Monday, October 8, 2012

Downtown Plan




What will the future of Downtown Long Beach look like?
By Matthew Sousa
Staff writer

Known as the Long Beach Downtown Plan, the proposal has been met with great enthusiasm and deep skepticism by residents, businesses, developers and neighborhood groups within and surrounding the 725-acre project area, roughly 1.25 square miles in some of the city’s most densely populated neighborhoods.
The goal is to streamline future development and remove some individual environmental reporting requirements in an area bounded roughly by the Los Angeles River, Ocean Boulevard, Anaheim Street and Alamitos Avenue in an effort to change the face of downtown through the next 25 years.
Buildings as high as 150 feet, about 13 stories, would be allowed along a corridor between Pacific and Elm avenues and Seventh and Anaheim streets. Current laws allow for structures of about five stories in that area.
The plan also allows the city to rezone hundreds of acres north of the shoreline of what are now a mix of residential, industrial and commercial sections into more simplified, largely mixed-use residential-commercial areas.
Critics say it could end up displacing roughly 25,000 low-income residents as developers remove or “rehabilitate” older existing homes, apartment buildings and businesses to make way for new living complexes, offices, restaurants, shops and hotels.
“We’re not anti-development or absolutely opposed, as some are incorrectly claiming, but the question and concern is what will happen to the roughly 75 percent of low and very low-income people currently within the area,” said Susanne Browne, an attorney with the Legal Aid Foundation who has helped lead a wide coalition seeking to modify the plan. “As proposed, this could very likely have significant and long-term impacts on traffic, air quality, affordable housing, decent jobs, parking and a whole range of other issues.”
“It seems like a massive ‘gentrification’ of downtown Long Beach, and we’re concerned about existing as well as future residents. Where will they go if they can’t afford high-rent apartments or they land in what we believe will be one of the low-wage service industry jobs likely to be created in the future?”
A study by economists David Rosen and Associates, funded through a grant by the California Endowment, found 30 percent of residents in the area, or about 10,000 people, live in households earning less than $15,000 per year.
Overall, about 24,000 people in the area have household incomes of $50,000 or below for a family of four.

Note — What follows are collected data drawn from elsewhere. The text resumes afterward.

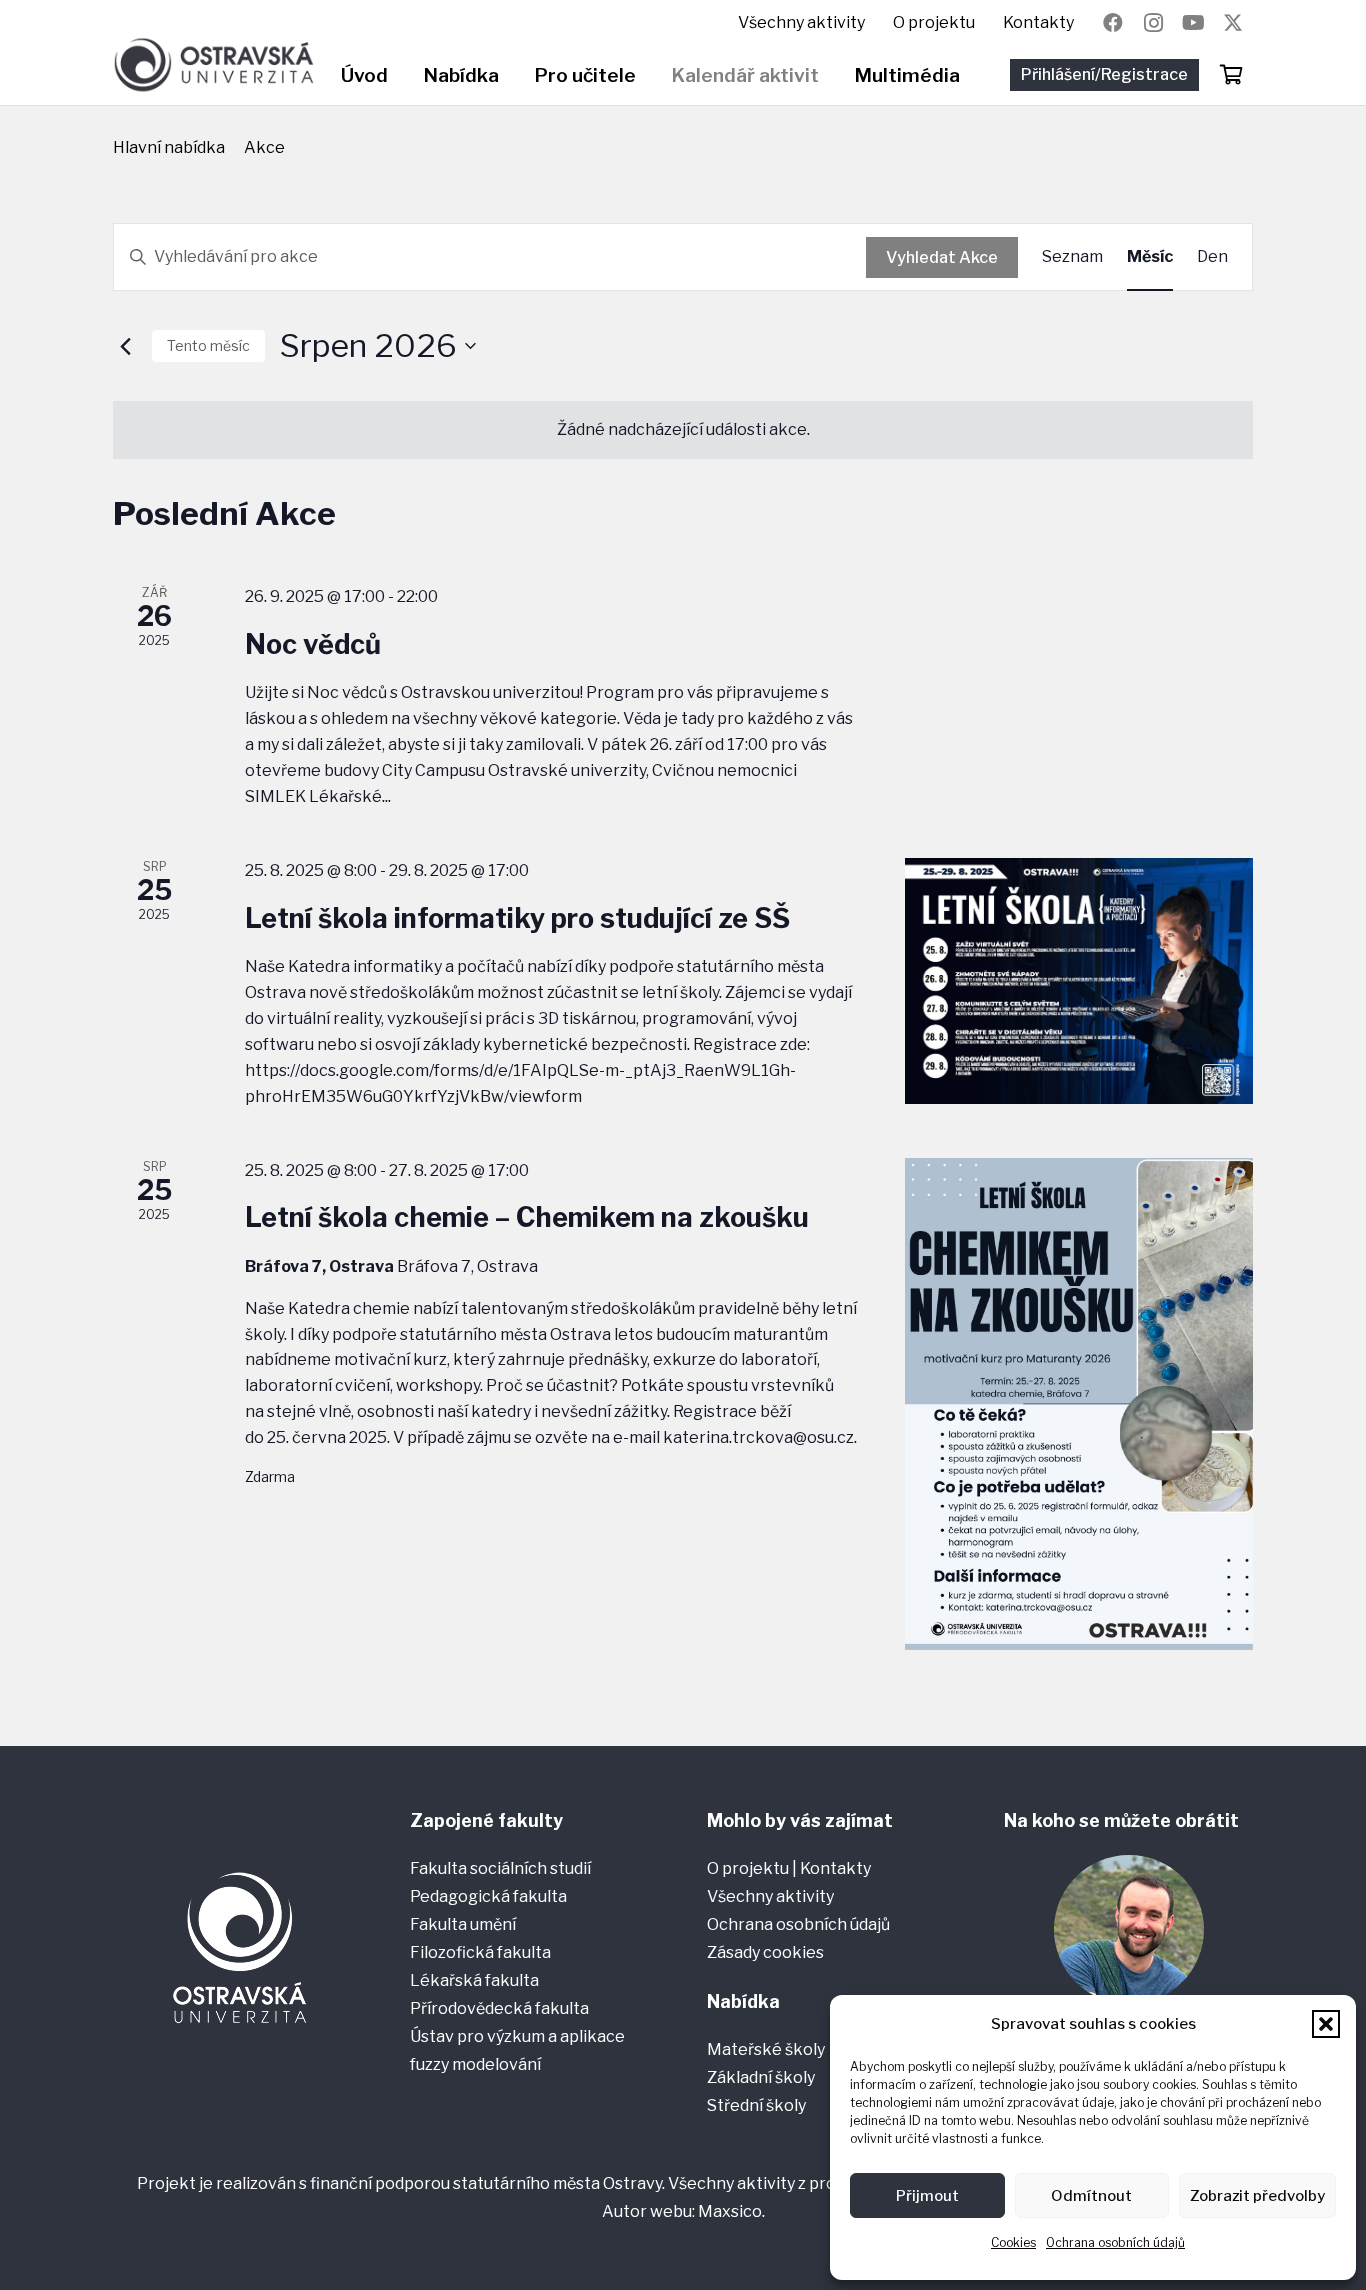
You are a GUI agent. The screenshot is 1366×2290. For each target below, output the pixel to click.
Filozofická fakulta (480, 1952)
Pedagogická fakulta (488, 1896)
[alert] (683, 430)
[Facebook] (1113, 23)
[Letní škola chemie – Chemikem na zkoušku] (1079, 1404)
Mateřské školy (766, 2049)
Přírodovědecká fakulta (499, 2008)
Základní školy (761, 2077)
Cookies (1013, 2242)
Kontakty (835, 1868)
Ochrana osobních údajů (1115, 2242)
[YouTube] (1193, 23)
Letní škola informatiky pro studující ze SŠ (517, 918)
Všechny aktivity (770, 1896)
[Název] (1233, 23)
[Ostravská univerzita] (213, 65)
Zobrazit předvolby (1257, 2196)
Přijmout (927, 2196)
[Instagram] (1153, 23)
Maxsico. (731, 2211)
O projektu (749, 1868)
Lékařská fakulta (474, 1980)
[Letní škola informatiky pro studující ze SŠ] (1079, 981)
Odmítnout (1091, 2196)
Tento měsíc (208, 345)
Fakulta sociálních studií (500, 1868)
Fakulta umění (463, 1924)
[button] (1326, 2024)
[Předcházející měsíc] (125, 346)
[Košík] (1231, 75)
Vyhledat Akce (942, 257)
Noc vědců (313, 644)
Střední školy (756, 2105)
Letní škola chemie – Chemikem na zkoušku (527, 1217)
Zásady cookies (765, 1952)
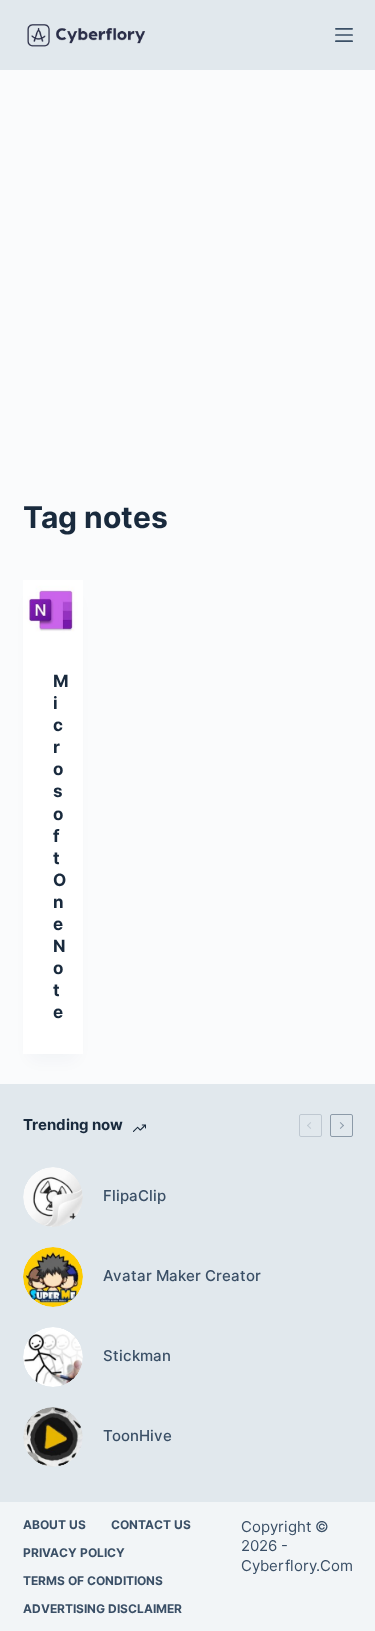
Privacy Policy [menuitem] (74, 1552)
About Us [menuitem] (54, 1524)
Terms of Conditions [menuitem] (93, 1580)
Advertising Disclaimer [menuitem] (102, 1608)
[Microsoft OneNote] (53, 610)
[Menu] (344, 35)
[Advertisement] (187, 267)
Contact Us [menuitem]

The new plan would create corridors with similar zoning laws, allowing streamlined future planning, supporters say.
“There are many communities throughout Southern California that compete for high-quality, smart development, and this plan will improve downtown’s ability to contend for those types of investments,” said Kristopher Larson, DLBA vice president and chief economist. “To remain competitive, we must have a sensible regulatory framework with low barriers to entry to help attract investment.”  
In a nutshell, the downtown plan seeks to create the conditions for up to 5,000 new residential units, 1.5 million square feet of office space, almost 400,000 square feet of retail space, 96,000 square feet of restaurants and nearly 1,000 new hotel rooms.
Supporters point to downtown San Diego, which developed a similar master plan several years ago that has been largely successful.
“It sets the stage for downtown to fortify its role as a thriving employment center and neighborhood by creating the opportunity for more than 7,500 new permanent jobs, $500 million in new wages, and a 30 percent increase in the average household income of downtown residents annually,” Larson said.
Many of the neighborhoods that would be included in the Downtown Plan are plagued by blight, high unemployment, crumbling infrastructure, difficult parking and other issues created largely during the 1970s and 80s, when city planners permitted developers to build an influx of box apartments, liquor stores and other questionable projects.
Still, skeptics are concerned that given the very low existing open space in the proposed project area, the most vulnerable will be pushed into other neighborhoods - likely North, Central and West Long Beach to make room for these ambitious goals.
They are advocating for the city to consider including local hiring provisions during construction and when permanent jobs are created, as well as have developers pay $10 per square foot of new construction into a fund to subsidize affordable housing.
“Thirty percent of (Downtown Area Plan) work hours should be performed by Long Beach residents and 10 percent of all (downtown area) construction and permanent work hours should be performed by low-income Long Beach residents, those earning up to $50,400 for a family of four,” Brown said.
But supporters again stressed the plan is simply a framework for future growth, not a cure-all for the city’s ills.
“Part of the problem has been a clear understanding of development standards by developers, and the update of the downtown community plan will help simplify and clarify the parameters and standards,” said Don Darnauer, a longtime resident and activist with the North Pine Neighborhood Association.
“The plan is just a guide to development, not about jobs or pay scales or type of housing, but what type of architecture, the appropriateness of heights, types of construction material, allowable building uses, parking, historic preservation, rehabilitation, etc,” he said. “How much housing and the type a developer designates is not something that can be dictated by neither this plan, nor how much they are willing to pay construction workers.”